— WHAT NEEDS TO BE DONE —
Type out the data below in its entirety, exactly as given.

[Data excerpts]
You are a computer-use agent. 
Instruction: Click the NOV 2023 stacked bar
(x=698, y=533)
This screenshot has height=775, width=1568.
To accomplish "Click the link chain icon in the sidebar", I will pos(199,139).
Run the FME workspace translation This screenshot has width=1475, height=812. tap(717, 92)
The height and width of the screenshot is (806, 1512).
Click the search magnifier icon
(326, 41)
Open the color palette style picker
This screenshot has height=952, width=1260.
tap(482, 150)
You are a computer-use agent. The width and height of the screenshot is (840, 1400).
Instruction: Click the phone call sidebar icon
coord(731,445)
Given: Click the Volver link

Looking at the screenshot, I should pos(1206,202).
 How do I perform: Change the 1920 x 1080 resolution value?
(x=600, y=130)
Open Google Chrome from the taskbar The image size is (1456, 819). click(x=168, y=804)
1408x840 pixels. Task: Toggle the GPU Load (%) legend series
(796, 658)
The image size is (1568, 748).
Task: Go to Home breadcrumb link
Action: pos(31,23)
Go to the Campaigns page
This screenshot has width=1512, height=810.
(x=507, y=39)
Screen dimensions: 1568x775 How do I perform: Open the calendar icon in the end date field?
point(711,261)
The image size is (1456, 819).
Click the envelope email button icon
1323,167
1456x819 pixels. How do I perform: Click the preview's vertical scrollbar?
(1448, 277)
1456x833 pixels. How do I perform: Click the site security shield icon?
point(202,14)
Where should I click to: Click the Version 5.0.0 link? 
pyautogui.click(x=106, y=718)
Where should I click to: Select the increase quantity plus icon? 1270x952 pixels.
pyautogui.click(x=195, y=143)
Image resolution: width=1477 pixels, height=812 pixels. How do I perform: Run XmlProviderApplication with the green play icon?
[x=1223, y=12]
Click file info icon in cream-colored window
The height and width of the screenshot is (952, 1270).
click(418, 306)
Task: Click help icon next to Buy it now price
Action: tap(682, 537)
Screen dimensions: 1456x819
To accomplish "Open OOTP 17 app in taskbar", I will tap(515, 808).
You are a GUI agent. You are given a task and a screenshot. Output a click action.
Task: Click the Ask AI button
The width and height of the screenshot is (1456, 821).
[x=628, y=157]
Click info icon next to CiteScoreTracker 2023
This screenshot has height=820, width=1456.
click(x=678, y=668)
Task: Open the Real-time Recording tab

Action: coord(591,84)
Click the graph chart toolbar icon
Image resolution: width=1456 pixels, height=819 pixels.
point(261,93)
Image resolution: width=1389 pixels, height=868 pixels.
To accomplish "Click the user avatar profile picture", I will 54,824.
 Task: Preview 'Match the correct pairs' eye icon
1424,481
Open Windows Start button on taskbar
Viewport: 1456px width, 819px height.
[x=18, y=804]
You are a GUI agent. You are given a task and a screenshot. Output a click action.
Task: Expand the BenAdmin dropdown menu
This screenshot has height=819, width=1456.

— RESPONSE FOR THIS EXERCISE —
You are a computer-use agent. 
Instruction: Click the NOV 2023 stacked bar
(x=698, y=533)
This screenshot has height=775, width=1568.
To accomplish "Click the link chain icon in the sidebar", I will pos(199,139).
Run the FME workspace translation This screenshot has width=1475, height=812. tap(717, 92)
The height and width of the screenshot is (806, 1512).
Click the search magnifier icon
(326, 41)
Open the color palette style picker
This screenshot has height=952, width=1260.
tap(482, 150)
You are a computer-use agent. The width and height of the screenshot is (840, 1400).
Instruction: Click the phone call sidebar icon
coord(731,445)
Given: Click the Volver link

Looking at the screenshot, I should pos(1206,202).
 How do I perform: Change the 1920 x 1080 resolution value?
(x=600, y=130)
Open Google Chrome from the taskbar The image size is (1456, 819). click(x=168, y=804)
1408x840 pixels. Task: Toggle the GPU Load (%) legend series
(796, 658)
The image size is (1568, 748).
Task: Go to Home breadcrumb link
Action: pos(31,23)
Go to the Campaigns page
This screenshot has width=1512, height=810.
(x=507, y=39)
Screen dimensions: 1568x775 How do I perform: Open the calendar icon in the end date field?
point(711,261)
The image size is (1456, 819).
Click the envelope email button icon
1323,167
1456x819 pixels. How do I perform: Click the preview's vertical scrollbar?
(1448, 277)
1456x833 pixels. How do I perform: Click the site security shield icon?
point(202,14)
Where should I click to: Click the Version 5.0.0 link? 
pyautogui.click(x=106, y=718)
Where should I click to: Select the increase quantity plus icon? 1270x952 pixels.
pyautogui.click(x=195, y=143)
Image resolution: width=1477 pixels, height=812 pixels. How do I perform: Run XmlProviderApplication with the green play icon?
[x=1223, y=12]
Click file info icon in cream-colored window
The height and width of the screenshot is (952, 1270).
click(418, 306)
Task: Click help icon next to Buy it now price
Action: tap(682, 537)
Screen dimensions: 1456x819
To accomplish "Open OOTP 17 app in taskbar", I will tap(515, 808).
You are a GUI agent. You are given a task and a screenshot. Output a click action.
Task: Click the Ask AI button
The width and height of the screenshot is (1456, 821).
[x=628, y=157]
Click info icon next to CiteScoreTracker 2023
This screenshot has height=820, width=1456.
click(x=678, y=668)
Task: Open the Real-time Recording tab

Action: coord(591,84)
Click the graph chart toolbar icon
Image resolution: width=1456 pixels, height=819 pixels.
point(261,93)
Image resolution: width=1389 pixels, height=868 pixels.
To accomplish "Click the user avatar profile picture", I will 54,824.
 Task: Preview 'Match the correct pairs' eye icon
1424,481
Open Windows Start button on taskbar
Viewport: 1456px width, 819px height.
[x=18, y=804]
You are a GUI agent. You are given a task and a screenshot. Output a click action.
Task: Expand the BenAdmin dropdown menu
This screenshot has height=819, width=1456.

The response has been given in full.